[Stored data]
--- START ---

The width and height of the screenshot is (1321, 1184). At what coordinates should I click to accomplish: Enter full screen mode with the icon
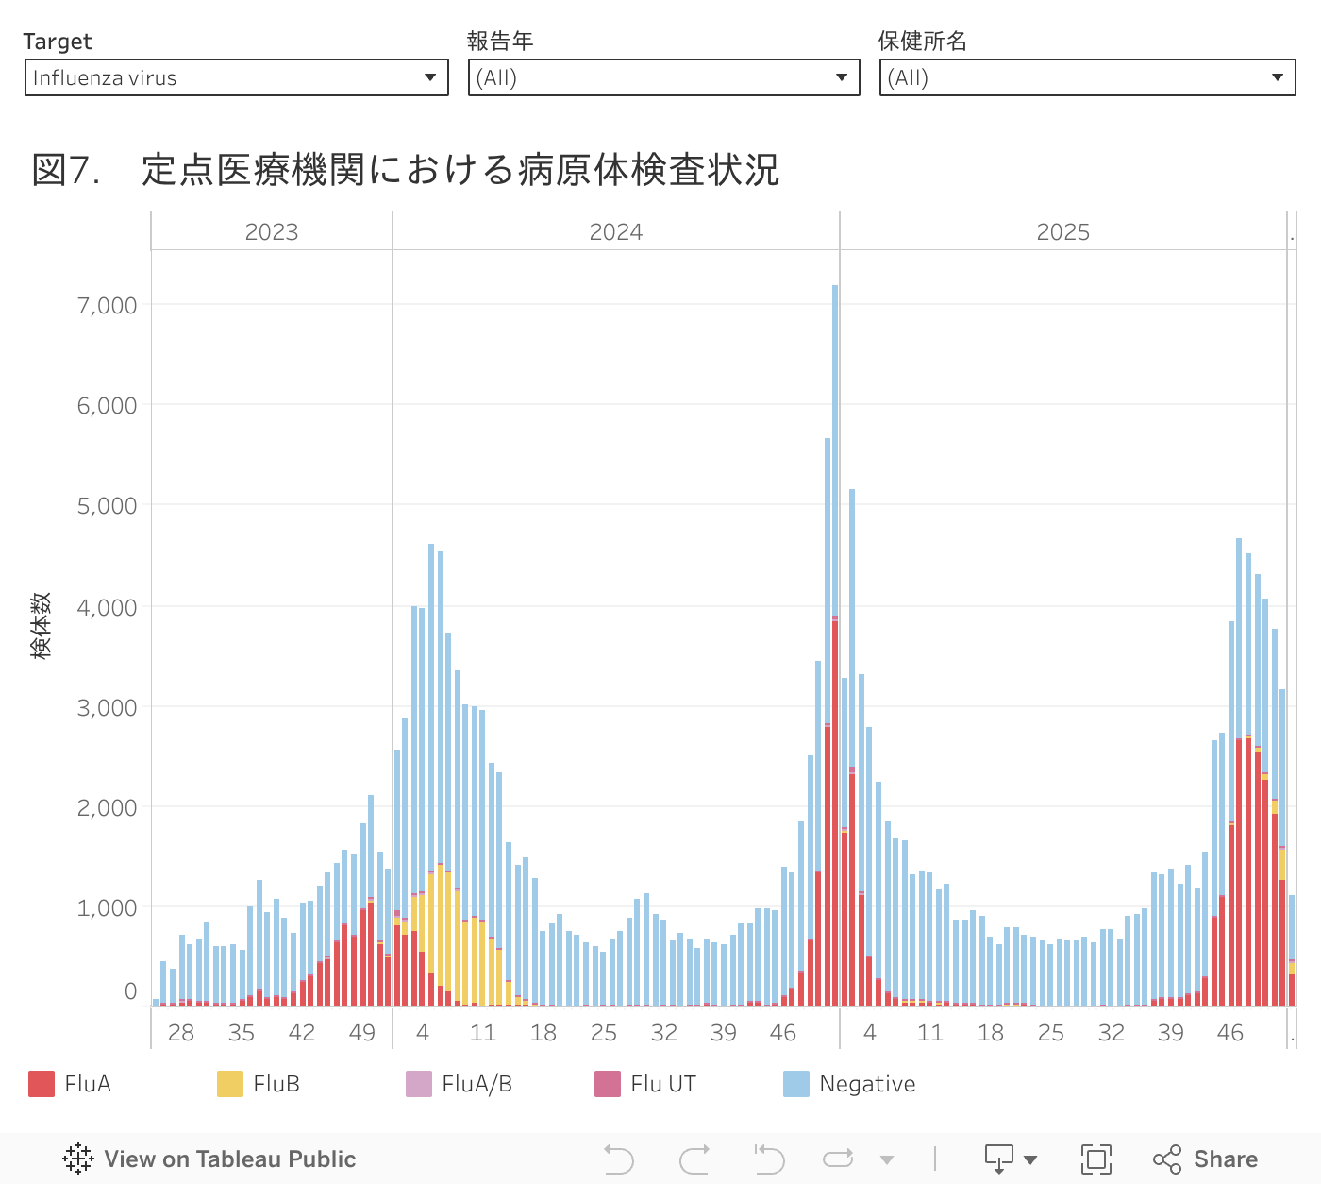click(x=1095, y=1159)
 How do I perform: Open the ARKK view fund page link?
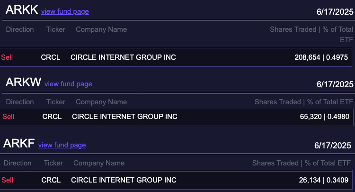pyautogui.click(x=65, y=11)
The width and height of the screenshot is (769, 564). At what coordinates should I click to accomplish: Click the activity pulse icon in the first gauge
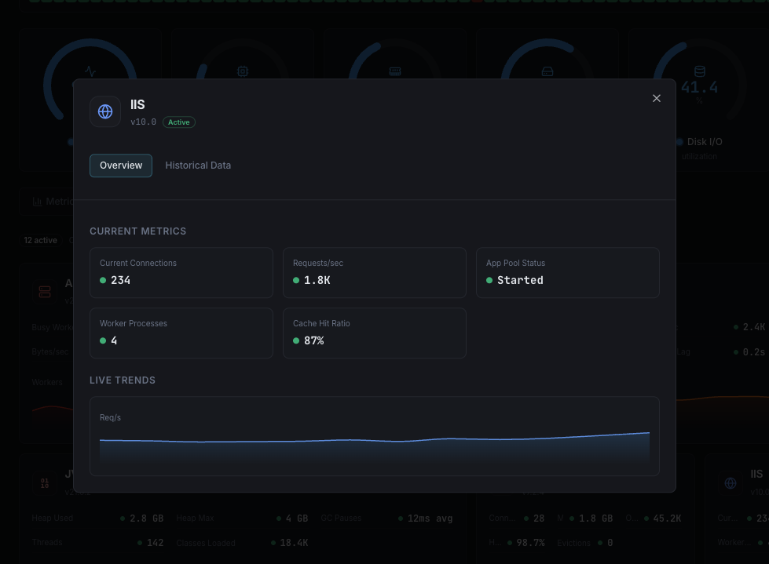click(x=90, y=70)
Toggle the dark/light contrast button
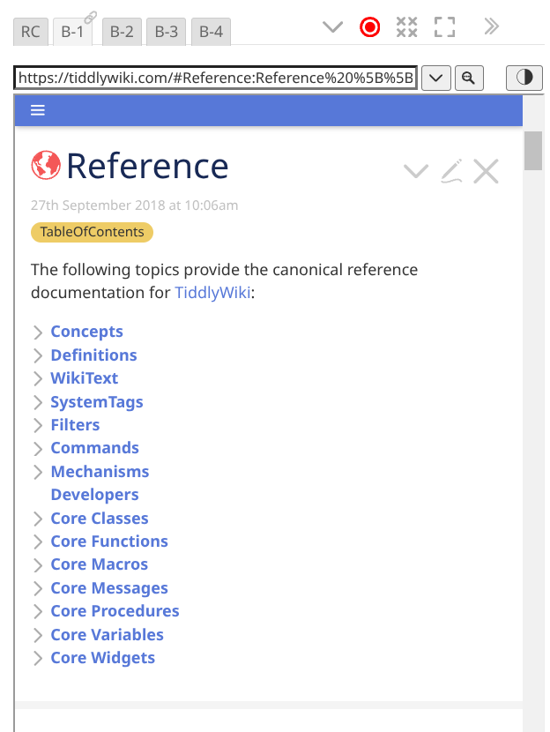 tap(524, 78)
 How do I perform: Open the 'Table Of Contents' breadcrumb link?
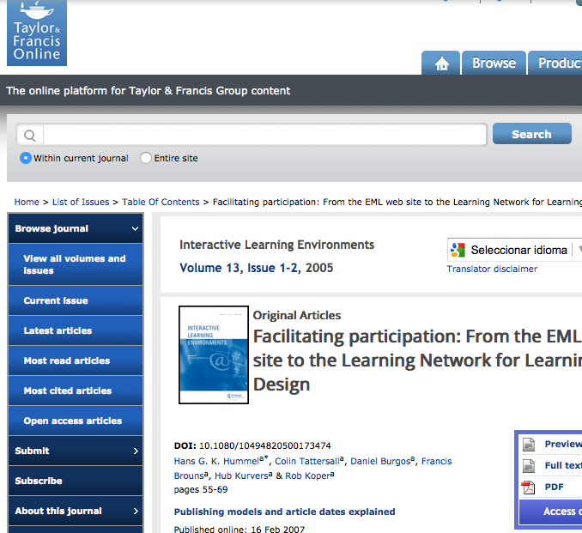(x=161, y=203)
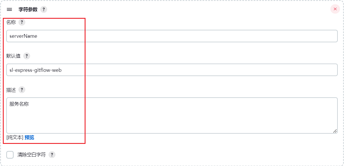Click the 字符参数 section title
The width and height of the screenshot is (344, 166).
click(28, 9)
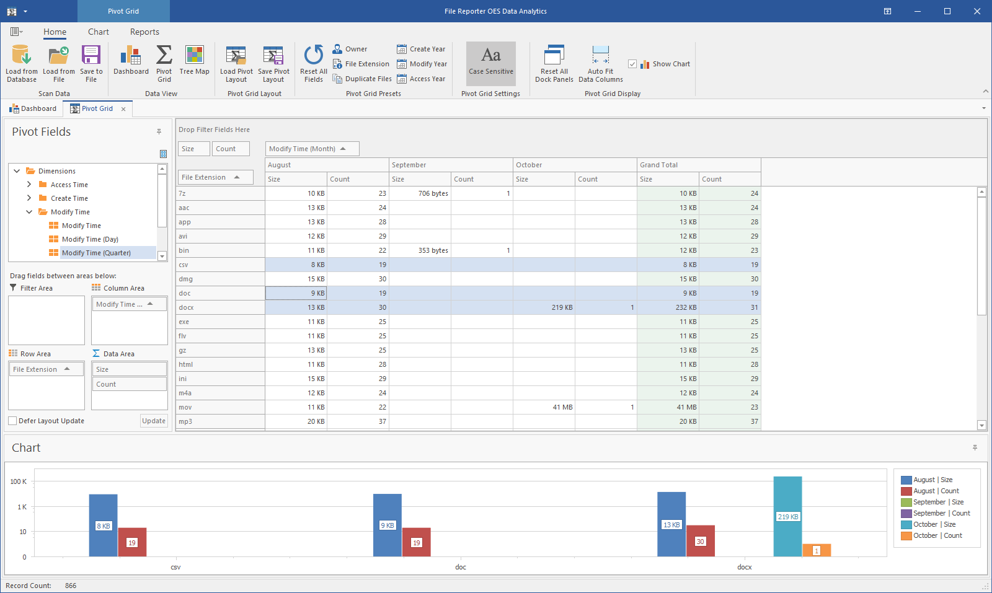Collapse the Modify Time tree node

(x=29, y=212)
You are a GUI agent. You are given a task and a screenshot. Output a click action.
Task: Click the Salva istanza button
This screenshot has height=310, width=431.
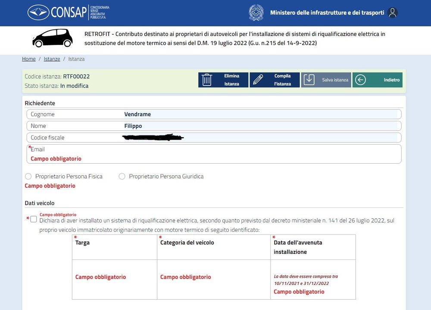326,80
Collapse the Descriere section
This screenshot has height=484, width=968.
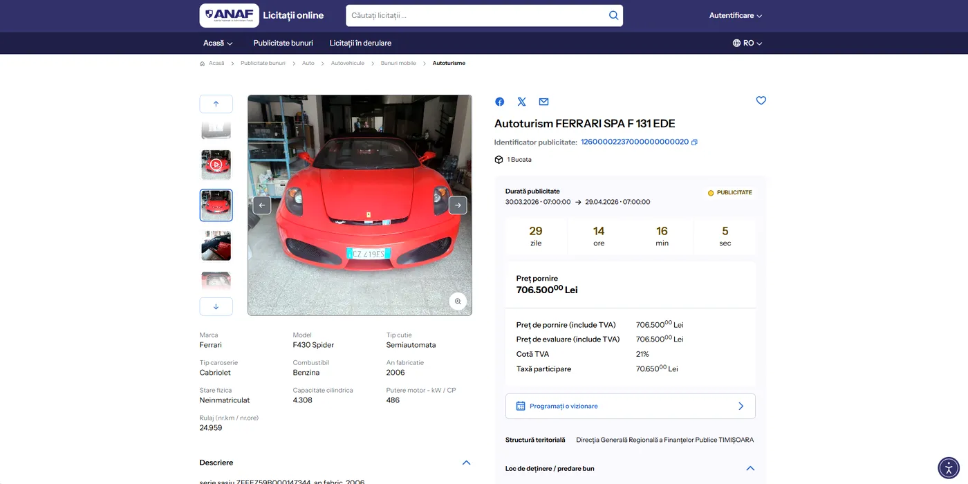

--- END ---

WORK TO BE COMPLETED:
Output the data above in full. Skip every picture.

RESULT OF THE EXERCISE:
The width and height of the screenshot is (1321, 1184). At what coordinates should I click to accomplish: Enter full screen mode with the icon
click(x=1095, y=1159)
 How do I perform: Open the ARKK view fund page link?
pyautogui.click(x=65, y=11)
The width and height of the screenshot is (769, 564). At what coordinates should I click to accomplish: Click the activity pulse icon in the first gauge
click(x=90, y=70)
Toggle the dark/light contrast button
 tap(524, 78)
 How do I perform: Open the 'Table Of Contents' breadcrumb link?
(x=161, y=203)
Click the 字符参数 section title
The width and height of the screenshot is (344, 166).
click(28, 9)
Collapse the Modify Time tree node

(x=29, y=212)
You are a GUI agent. You are given a task and a screenshot. Output a click action.
Task: Click the Salva istanza button
This screenshot has height=310, width=431.
326,80
Collapse the Descriere section
This screenshot has height=484, width=968.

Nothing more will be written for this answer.